В этом состоянии равновесия – передышки или изнурения – находится ныне схватка между континентальными и океанскими панидеями за самую большую часть Света и окружающие ее моря. Эффект тщательно прослеживаемой информационной игры ведет к тому, что более сильная энергия status nascendi находится ныне в континентальной панидее. Всегда легче нападать во взбудораженной среде, нежели защищать сверхнапряженный статус-кво в мире.

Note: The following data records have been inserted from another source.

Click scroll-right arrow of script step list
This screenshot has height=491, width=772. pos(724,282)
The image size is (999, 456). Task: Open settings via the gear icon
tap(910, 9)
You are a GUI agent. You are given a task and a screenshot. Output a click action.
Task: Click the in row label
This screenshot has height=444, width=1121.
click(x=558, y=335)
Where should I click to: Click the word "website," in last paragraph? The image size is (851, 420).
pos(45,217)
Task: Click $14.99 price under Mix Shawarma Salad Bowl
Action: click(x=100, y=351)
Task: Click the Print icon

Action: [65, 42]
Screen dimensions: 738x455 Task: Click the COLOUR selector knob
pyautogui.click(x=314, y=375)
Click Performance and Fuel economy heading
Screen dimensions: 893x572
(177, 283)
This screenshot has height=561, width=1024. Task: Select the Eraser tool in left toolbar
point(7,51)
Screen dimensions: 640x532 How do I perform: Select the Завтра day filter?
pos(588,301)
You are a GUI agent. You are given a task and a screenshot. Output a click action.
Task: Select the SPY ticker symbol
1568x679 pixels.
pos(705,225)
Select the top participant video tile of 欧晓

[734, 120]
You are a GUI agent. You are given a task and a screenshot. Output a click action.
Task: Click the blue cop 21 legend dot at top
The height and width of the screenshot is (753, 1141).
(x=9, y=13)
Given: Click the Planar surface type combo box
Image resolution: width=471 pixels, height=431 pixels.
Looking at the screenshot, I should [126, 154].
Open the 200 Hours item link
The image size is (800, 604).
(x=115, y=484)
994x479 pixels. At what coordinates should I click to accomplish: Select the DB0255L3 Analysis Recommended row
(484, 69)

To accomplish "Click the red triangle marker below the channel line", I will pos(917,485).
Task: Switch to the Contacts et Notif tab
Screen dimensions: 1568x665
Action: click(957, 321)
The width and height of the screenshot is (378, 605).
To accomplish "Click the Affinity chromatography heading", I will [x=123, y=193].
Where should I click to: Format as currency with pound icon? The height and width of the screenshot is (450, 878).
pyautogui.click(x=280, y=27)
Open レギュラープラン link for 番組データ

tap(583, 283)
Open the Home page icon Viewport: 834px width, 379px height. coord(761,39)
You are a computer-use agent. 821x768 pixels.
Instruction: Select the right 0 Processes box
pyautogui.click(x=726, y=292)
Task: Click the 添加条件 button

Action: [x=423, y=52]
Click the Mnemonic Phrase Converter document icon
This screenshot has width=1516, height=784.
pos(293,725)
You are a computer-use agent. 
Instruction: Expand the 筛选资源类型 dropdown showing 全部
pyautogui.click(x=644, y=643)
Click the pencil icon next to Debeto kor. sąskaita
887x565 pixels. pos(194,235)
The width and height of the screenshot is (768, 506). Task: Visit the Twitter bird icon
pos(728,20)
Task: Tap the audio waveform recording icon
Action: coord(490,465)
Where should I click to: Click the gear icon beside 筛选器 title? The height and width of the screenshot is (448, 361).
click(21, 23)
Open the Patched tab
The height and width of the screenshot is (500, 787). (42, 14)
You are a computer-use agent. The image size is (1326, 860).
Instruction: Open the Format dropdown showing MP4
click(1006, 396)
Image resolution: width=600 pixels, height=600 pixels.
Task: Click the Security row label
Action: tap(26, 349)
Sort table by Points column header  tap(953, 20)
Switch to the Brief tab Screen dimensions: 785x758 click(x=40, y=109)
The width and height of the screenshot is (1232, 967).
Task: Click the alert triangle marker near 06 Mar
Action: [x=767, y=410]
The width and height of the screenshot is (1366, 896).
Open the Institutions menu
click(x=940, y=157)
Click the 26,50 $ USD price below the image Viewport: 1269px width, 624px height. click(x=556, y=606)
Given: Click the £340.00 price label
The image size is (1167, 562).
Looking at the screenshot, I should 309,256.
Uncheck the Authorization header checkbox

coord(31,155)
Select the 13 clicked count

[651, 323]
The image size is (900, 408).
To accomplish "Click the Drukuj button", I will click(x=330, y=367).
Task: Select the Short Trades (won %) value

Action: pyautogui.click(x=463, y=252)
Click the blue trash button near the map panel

«Метаморфоза Индии может стать неслыханным зрелищем воплощения демократических идей и их высшей проверки; но она может быть в дальнейшем и скорбным зрелищем краха этих идей, разбившихся о скалы Азии. Радость или трагедия для всех европейцев…» Так противоречиво рассматривает неслыханный государственно-биологический процесс ведущая газета западногерманской демократии. Она полагает, что с крахом английского империализма и сама [эта демократия] понесла бы ущерб. Но кто, в сущности, назвал этот процесс империализмом, чтобы навязать его блага тем, которые ничего не хотят о них знать? Beneficia non obtruduntur!

Как раз за навязывание европейским пространством экспансивного товара, экспансивного духа в противовес собственным центростремительным, самодостаточным процессам не без основания упрекает его тихоокеанское, равно как и восточноазиатское, пространство. Океанские панидеи – это то, что с четвертого века тревожило континентальные, исключая сарматские, равнины. Вправе ли их поборники сожалеть, если представители атакуемого ими континентального пространственного мышления теперь от таких безучастных пространств, как Центральная Европа, ждут по меньшей мере беспристрастного нейтралитета? Ведь большего они от нас не требуют… пока что!

Государственная основа панидей

В поразительном противоречии со своей нынешней неспособностью добиться на деле панобразования Европа с ее более крупной панидеей уже с давних пор – по сути, одновременно с крахом средиземноморской панидеи римско-эллинистической античности, Orbis Romanus, – была занята включением северных областей, которые, находясь по ту сторону границы распространения благородного каштана и винограда, казались римлянам чем-то вроде «анэйкумены», не представляющей ценности для заселения.

Великие готы и франки – Теодорих и Карл и их советники – были, кажется, первыми панъевропейцами, усвоившими мысль об объединении своей части земной поверхности, хотя и в раннероманском, жестком стиле. До одного дошла из Византии времен Юстиниана последняя агония пансредиземноморской идеи, его планы панъевропейского объединения посредством династических браков. Перед другим из средиземноморского жизненного круга вырос в лице папского престола (Patrimonium Petri) склонный к западноевропейскому имперскому мышлению, дипломатически далеко превосходящий его противник.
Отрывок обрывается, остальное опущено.